◆ YOUR OBJECTIVE:
Copy the entries below word for word, starting at the line containing "Jobs (720, 821)" and ending with the last of the entries. Leave the pictures out of your copy.

◆ Entries on target coordinates:
++++++++++

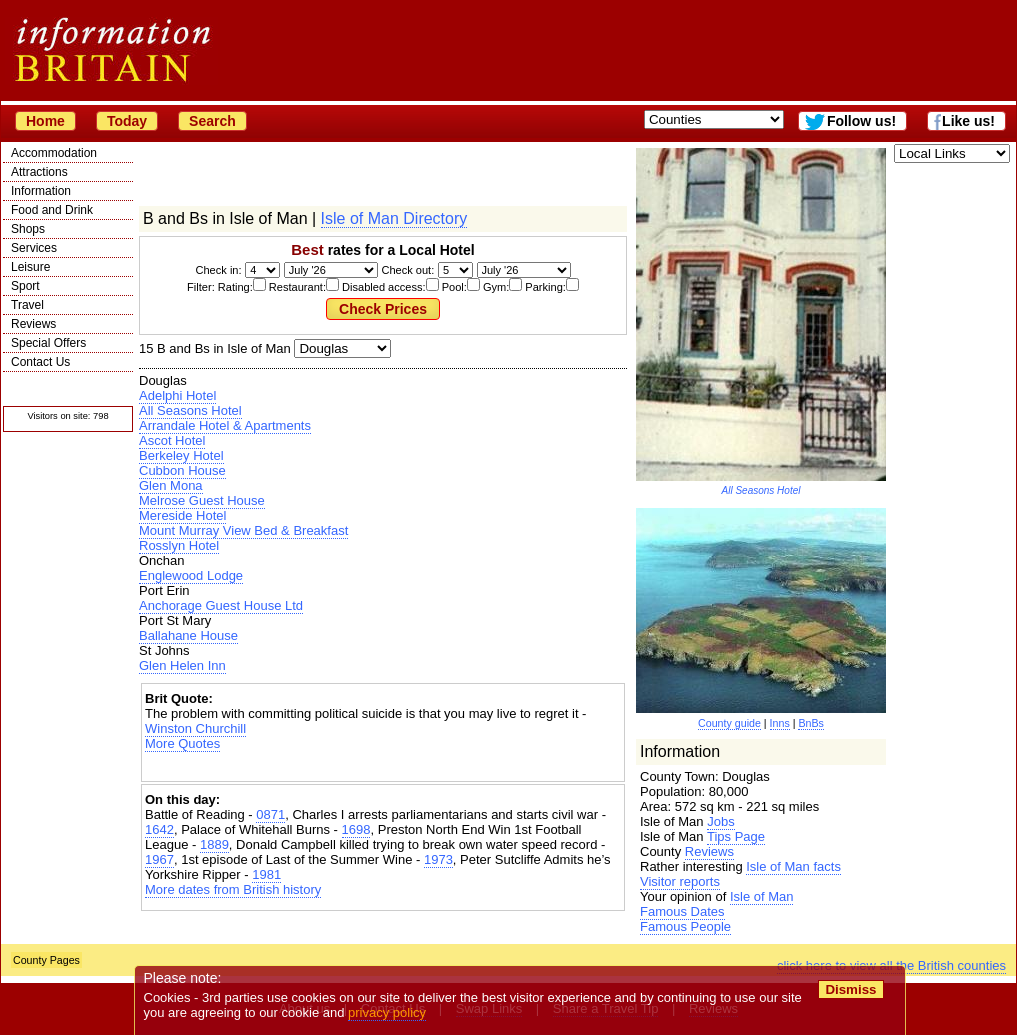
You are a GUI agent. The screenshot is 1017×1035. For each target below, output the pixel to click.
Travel (27, 305)
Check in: (219, 270)
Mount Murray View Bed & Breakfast (243, 530)
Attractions (39, 172)
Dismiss (850, 989)
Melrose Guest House (202, 500)
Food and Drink (52, 210)
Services (34, 248)
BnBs (810, 723)
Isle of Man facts (793, 866)
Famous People (685, 926)
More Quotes (182, 743)
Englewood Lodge (191, 575)
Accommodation (54, 153)
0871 (270, 814)
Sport (25, 286)
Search (212, 121)
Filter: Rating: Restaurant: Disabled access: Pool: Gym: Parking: (383, 287)
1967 (159, 859)
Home (45, 121)
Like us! (968, 121)
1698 (356, 829)
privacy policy (387, 1012)
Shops (28, 229)
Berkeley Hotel (181, 455)
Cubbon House (182, 470)
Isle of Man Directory (394, 218)
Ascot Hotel (172, 440)
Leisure (30, 267)
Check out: (407, 270)
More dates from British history (233, 889)
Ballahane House (188, 635)
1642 (159, 829)
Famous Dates (682, 911)
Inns (780, 723)
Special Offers (48, 343)
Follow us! (861, 121)
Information (41, 191)
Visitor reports (680, 881)
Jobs (720, 821)
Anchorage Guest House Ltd (221, 605)
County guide (729, 723)
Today (127, 121)
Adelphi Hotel (177, 395)
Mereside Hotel (182, 515)
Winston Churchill (195, 728)
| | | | (342, 348)
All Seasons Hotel (190, 410)
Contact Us (40, 362)
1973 (438, 859)
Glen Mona (171, 485)
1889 (214, 844)
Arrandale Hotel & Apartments (225, 425)
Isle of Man (762, 896)
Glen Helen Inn (182, 665)
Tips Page (736, 836)
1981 (266, 874)
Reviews (33, 324)
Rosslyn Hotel (179, 545)
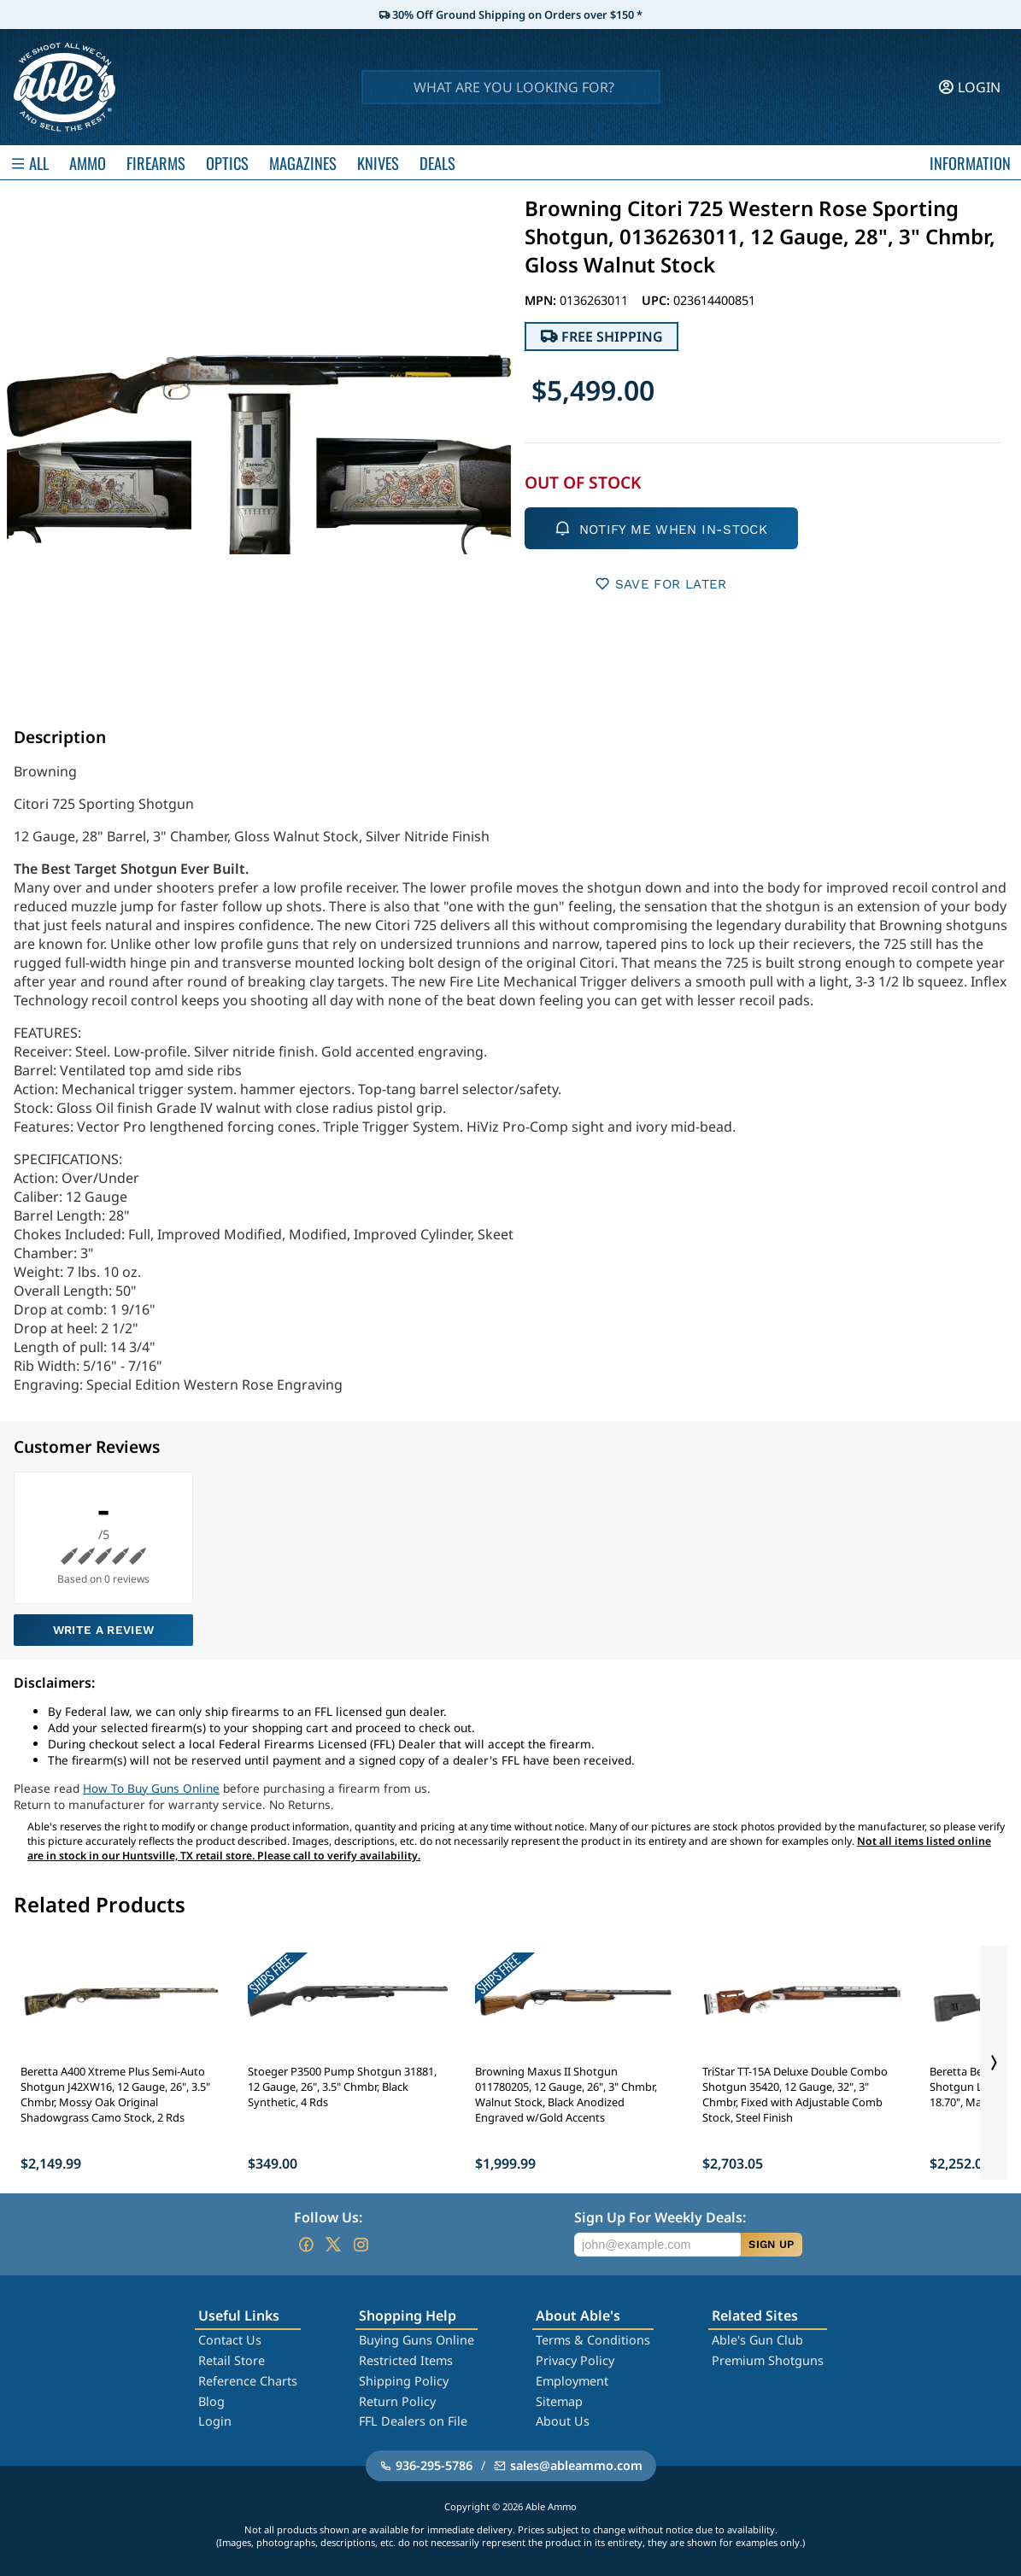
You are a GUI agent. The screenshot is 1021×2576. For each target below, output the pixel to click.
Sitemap (559, 2401)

++++++++++

◆ EXPECTED ANSWER:
Jobs (720, 821)
Anchorage Guest House Ltd (221, 605)
County guide (729, 723)
Today (127, 121)
Adelphi Hotel (177, 395)
Mereside Hotel (182, 515)
Winston Churchill (195, 728)
| | | | (342, 348)
All Seasons Hotel (190, 410)
Contact Us (40, 362)
1973 (438, 859)
Glen Mona (171, 485)
1889 (214, 844)
Arrandale Hotel & Apartments (225, 425)
Isle of Man (762, 896)
Glen Helen Inn (182, 665)
Tips Page (736, 836)
1981 (266, 874)
Reviews (33, 324)
Rosslyn Hotel (179, 545)
You are a GUI agent. The screenshot is 1021×2576. For each target below, output the pixel to click.
Sitemap (559, 2401)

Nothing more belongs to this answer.